- _Work instruction_
Give only the number of lines in the records that include "agent".

- _Entries supplied_
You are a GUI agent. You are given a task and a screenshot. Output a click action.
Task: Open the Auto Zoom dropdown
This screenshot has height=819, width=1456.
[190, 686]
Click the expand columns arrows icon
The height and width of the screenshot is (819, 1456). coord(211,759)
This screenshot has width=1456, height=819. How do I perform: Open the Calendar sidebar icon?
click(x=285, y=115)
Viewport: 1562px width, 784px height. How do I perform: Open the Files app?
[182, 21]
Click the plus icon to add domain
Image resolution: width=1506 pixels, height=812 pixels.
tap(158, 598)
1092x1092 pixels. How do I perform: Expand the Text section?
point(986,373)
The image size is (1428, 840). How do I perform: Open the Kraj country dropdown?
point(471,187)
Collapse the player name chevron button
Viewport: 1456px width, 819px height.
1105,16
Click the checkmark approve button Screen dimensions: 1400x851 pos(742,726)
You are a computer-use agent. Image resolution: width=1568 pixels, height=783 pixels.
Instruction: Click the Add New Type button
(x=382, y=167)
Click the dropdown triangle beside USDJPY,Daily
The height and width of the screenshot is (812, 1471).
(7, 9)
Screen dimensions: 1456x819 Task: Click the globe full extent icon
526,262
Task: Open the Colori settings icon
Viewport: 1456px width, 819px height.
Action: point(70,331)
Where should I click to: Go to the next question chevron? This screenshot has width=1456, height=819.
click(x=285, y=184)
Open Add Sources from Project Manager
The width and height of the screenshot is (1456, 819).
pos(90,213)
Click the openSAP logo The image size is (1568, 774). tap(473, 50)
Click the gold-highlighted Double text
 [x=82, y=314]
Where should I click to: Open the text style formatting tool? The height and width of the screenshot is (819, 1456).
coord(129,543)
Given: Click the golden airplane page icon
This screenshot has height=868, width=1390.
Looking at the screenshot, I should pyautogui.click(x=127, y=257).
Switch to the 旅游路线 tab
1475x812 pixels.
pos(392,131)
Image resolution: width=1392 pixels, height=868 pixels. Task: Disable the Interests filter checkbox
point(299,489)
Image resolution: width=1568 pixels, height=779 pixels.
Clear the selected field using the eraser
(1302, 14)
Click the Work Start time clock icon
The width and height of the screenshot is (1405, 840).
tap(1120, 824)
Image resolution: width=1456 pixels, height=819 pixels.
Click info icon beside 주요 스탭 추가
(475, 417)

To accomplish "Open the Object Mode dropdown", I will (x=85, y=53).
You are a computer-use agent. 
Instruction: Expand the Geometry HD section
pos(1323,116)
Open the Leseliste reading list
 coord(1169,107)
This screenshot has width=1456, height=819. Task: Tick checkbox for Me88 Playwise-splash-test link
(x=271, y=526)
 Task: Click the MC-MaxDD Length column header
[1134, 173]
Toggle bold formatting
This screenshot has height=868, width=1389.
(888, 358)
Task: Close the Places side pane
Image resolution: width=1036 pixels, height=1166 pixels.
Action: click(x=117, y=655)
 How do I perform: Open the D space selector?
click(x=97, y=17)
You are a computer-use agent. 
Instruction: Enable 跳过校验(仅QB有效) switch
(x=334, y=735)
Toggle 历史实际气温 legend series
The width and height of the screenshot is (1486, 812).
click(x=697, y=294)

- _Result of this task_
4